Facial Animation | Core Techniques and Algorithms in Game Programming2003

Most of a character's emotion and personality are conveyed through his face: Anger, fear, and disenchantment are really hard to simulate if facial gestures are not available. Many of today's games and most games from the future will incorporate some kind of real-time facial animation. The first step is lip-synching, or the ability to move the mouth and lips so the character looks like he's actually pronouncing each word. On top of that, you can build a whole facial emotion system. Taking this to the extreme, facial animation could be integrated with a full-body animation system, so characters could express themselves through body and facial gestures. This kind of approach yields elegantly to a level-of-detail based policy. Facial expressions are only required for up-close characters because the nuances of emotion are lost at larger distances. Thus, you could code a system that performed full-body animation, and as characters moved closer to the camera, introduce facial animation and emotions as well.

There are two schools of facial animation. The first one is characterized by animating the vertices directly. Computational cost is reduced, but memory footprints can grow, especially if a highly detailed face is to be animated. The second trend is to animate facial muscles using a skeletal system. The skeleton of the character simply extends to his face, so we can animate areas of the face hierarchically. This second method is CPU-intensive because many bones are required. For a character in the Sony game The Getaway, as many as 35 bones were used for the face alone.

Vertex-based facial animation is popular for simple games. Vertices are clustered according to face muscles, and displacement functions are applied to convey personality. Coding such a solution is not very hard, and with some care, emotions can be layered to create complex expressions. One of the best examples of this philosophy is the facial animation demo by Ken Perlin, which can be seen in Figure 15.7 and is available from his web site at http://mrl.nyu.edu/~perlin/facedemo.

Figure 15.7. Ken Perlin's facial animation demo with all the controls to set parameters to expressions.

graphics/15fig07.jpg

Vertex-based systems do not scale well. As the number of expressions increases, especially if you add lip-synching to the mix, the amount of expressions to model becomes unfeasible, both in terms of man-hours and memory footprint. In these scenarios, using a skeletal animation system will yield much better results. Representation is extremely compact, and results are equally impressive.
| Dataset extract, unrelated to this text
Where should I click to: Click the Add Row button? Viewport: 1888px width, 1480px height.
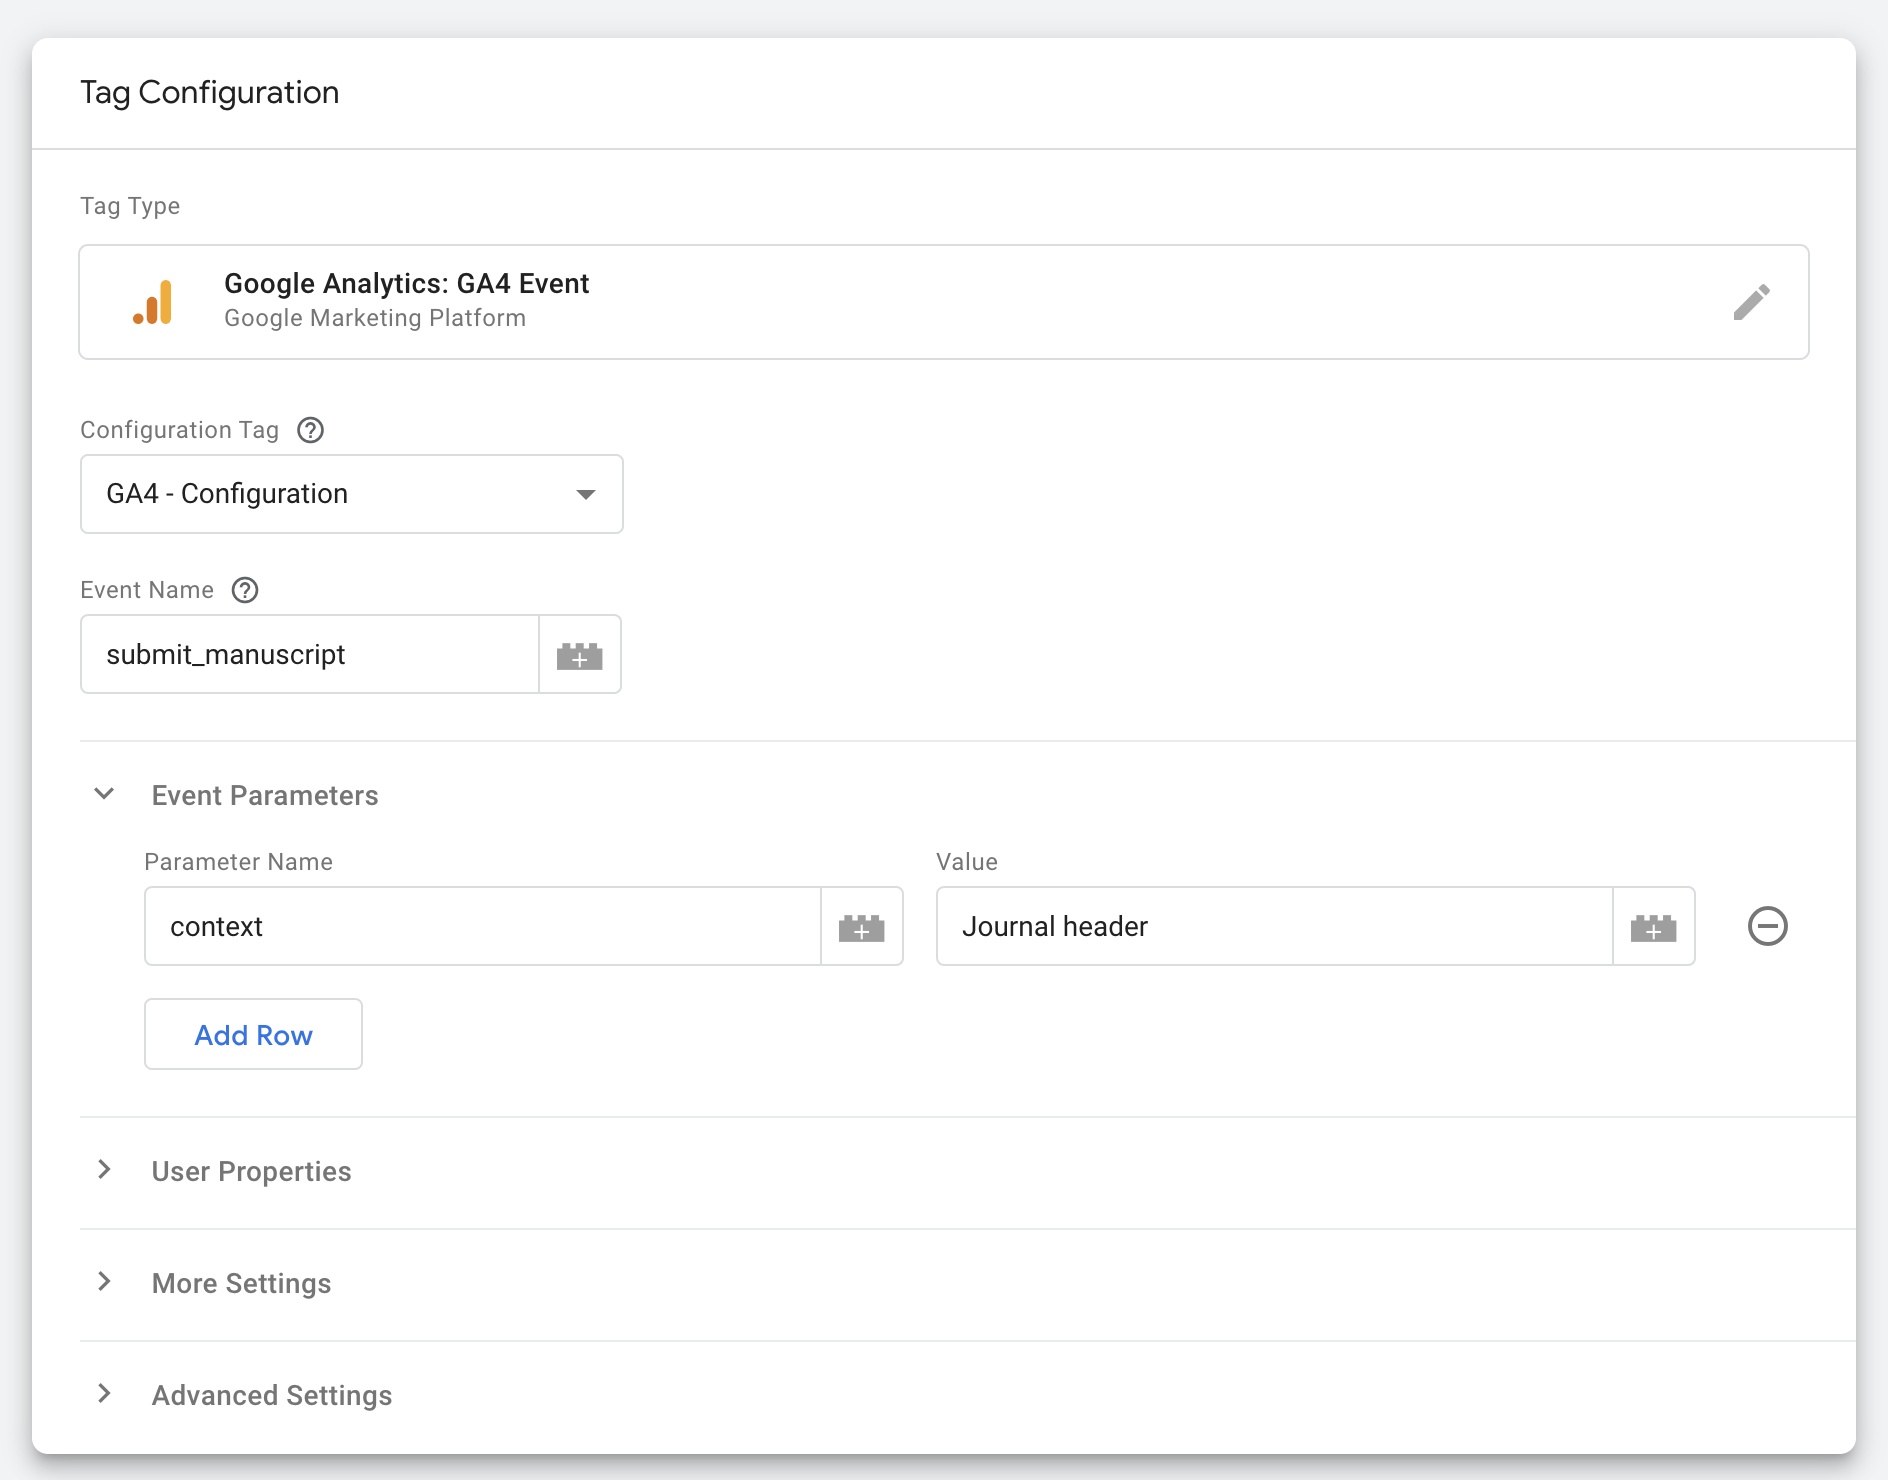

Skeletal animation, on the other hand, animates vertices using a bone hierarchy. For a face, the hierarchical component of skeletal systems will not be very useful, because these kinds of relationships do not really occur in faces. However, another characteristic of skeletal animation will indeed be very useful: the ability to influence a single vertex by more than one bone, so a vertex in the cheek gets influence from the jaw, eyes, and so on. Additionally, skeletal animation systems are great for performing selective blends mixing a face for the brows with a different expression for the rest of the face, for example. It's all a matter of selecting which bones from which expression will be mixed.

Whichever method you choose, it is fundamental to understand the structure of the face in order to achieve realistic results. In this respect, I recommend taking a look at the Facial Action Coding System proposed by Ekman and Friesen in the late 1970s. This system tries to describe facial expressions objectively, using scientific criteria. It starts by analyzing expressions in terms of the muscles used to generate them. All facial muscles affecting the look of the face were analyzed, and a thorough listing of their effect on the face was built. The list had 46 entries, which appeared by moving one single muscle or muscle group. You can then combine different muscles and their states to convey a composite expression: a different muscle configuration for the eyes, jaw, brows, and so on.

To perform lip-synching, your software must be able to animate the mouth area to simulate the different phonemes, or sounds in the language the character is speaking. Each language has a different number of phonemes; English has approximately 35. Because that is such a large number (just imagine the amount of work needed to create the array of animated faces), sometimes phonemes that are pronounced similarly are simplified, so less work needs to be done. This was discovered a long time ago by Disney animators, who simplified the whole phoneme set to just 12 canonical mouth positions. Then, a facial animation system such as face morphs or skeletal animation can be used to perform the actual animation. One of the problems with such an approach is that pronunciation has a high emotional component. The same word said whispering or yelling at someone will look radically different.

However, facial animation using bones looks like the way to go for the industry similar to the way skeletal animation replaced frame-based methods progressively in the past. All that is needed are better bone layout strategies that help convey the wide range of expressions and emotions of a human face. Obviously, most bones will control either the eyes (or brows) or the mouth, because these are the main expressive elements in a face. But it's the precise layout that still needs to be mastered.